Implementation Priority

Phase 1: Quick Wins (1-2 weeks)

  1. Async file operations - Replace blocking file I/O
  2. Progress buffering - Reduce file write frequency
  3. Memory-mapped progress - Eliminate file I/O for progress
  4. Object pooling - Reduce garbage collection overhead

Phase 2: Algorithm Improvements (2-4 weeks)

  1. Batch pathfinding - Route multiple sockets together
  2. Grid caching - Reuse grids between operations
  3. JIT compilation - Use Numba for critical loops
  4. Spatial partitioning - Group nearby sockets

Phase 3: Architecture Overhaul (4-8 weeks)

  1. FastAPI migration - Better async support
  2. Redis integration - Centralized state management
  3. Multiprocessing - True parallel routing
  4. Microservices - Separate routing from web server

Phase 4: Advanced Optimizations (8-12 weeks)

  1. Custom pathfinding - Optimized for PCB routing
  2. GPU acceleration - CUDA/OpenCL for large grids
  3. Distributed processing - Multiple server instances
  4. Predictive caching - Pre-compute common patterns

Expected Performance Improvements

Optimization Expected Improvement Implementation Effort
Async I/O 20-30% faster Low
Multiprocessing 2-4x faster (multi-core) Medium
Algorithm optimization 50-100% faster High
Memory optimization 30-50% less memory Medium
FastAPI migration 10-20% faster Low
Redis caching 40-60% faster Medium

Monitoring & Validation

Performance Metrics to Track

  • Request latency (p50, p95, p99)
  • Throughput (requests/second)
  • Memory usage (peak and average)
  • CPU utilization (per core)
  • Job completion time (average and distribution)
  • Error rates (routing failures, timeouts)

Load Testing

import asyncio
import aiohttp
import time

async def load_test():
    async with aiohttp.ClientSession() as session:
        tasks = []
        for i in range(100):  # 100 concurrent requests
            task = asyncio.create_task(send_routing_request(session, i))
            tasks.append(task)
        
        start_time = time.time()
        results = await asyncio.gather(*tasks)
        end_time = time.time()
        
        print(f"Completed {len(results)} requests in {end_time - start_time:.2f}s")
        print(f"Average response time: {(end_time - start_time) / len(results):.2f}s")

Conclusion

These optimizations can significantly improve the performance of the MakeDevice backend under high demand.

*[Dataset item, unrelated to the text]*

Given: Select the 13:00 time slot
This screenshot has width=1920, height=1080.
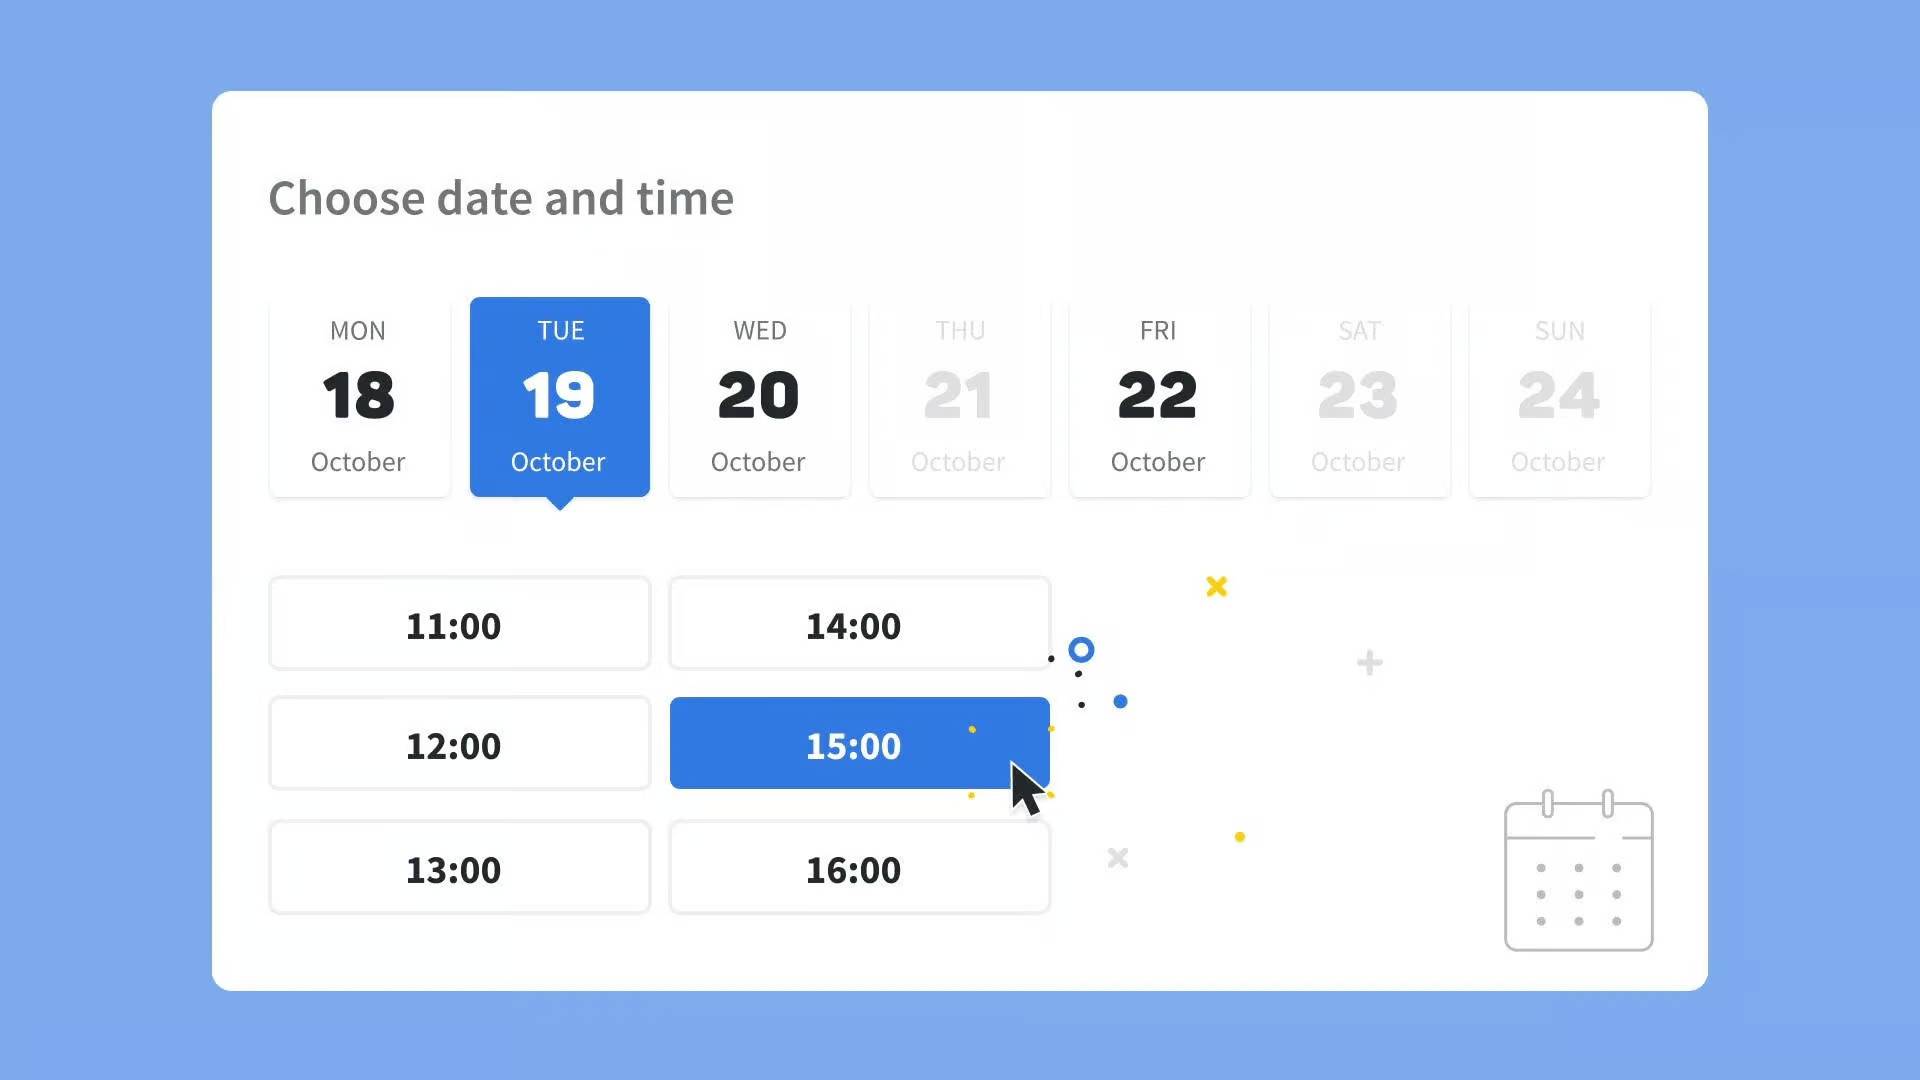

The key is to implement them incrementally, starting with the quick wins that provide immediate benefits, then moving to more complex architectural changes.

The most impactful optimizations will be:

  1. Multiprocessing for routing - Leverages multi-core systems
  2. Async I/O operations - Reduces blocking
  3. Algorithm improvements - More efficient pathfinding
  4. Memory optimization - Better resource utilization

With these optimizations, the system should be able to handle significantly higher concurrent load while maintaining response times and reliability.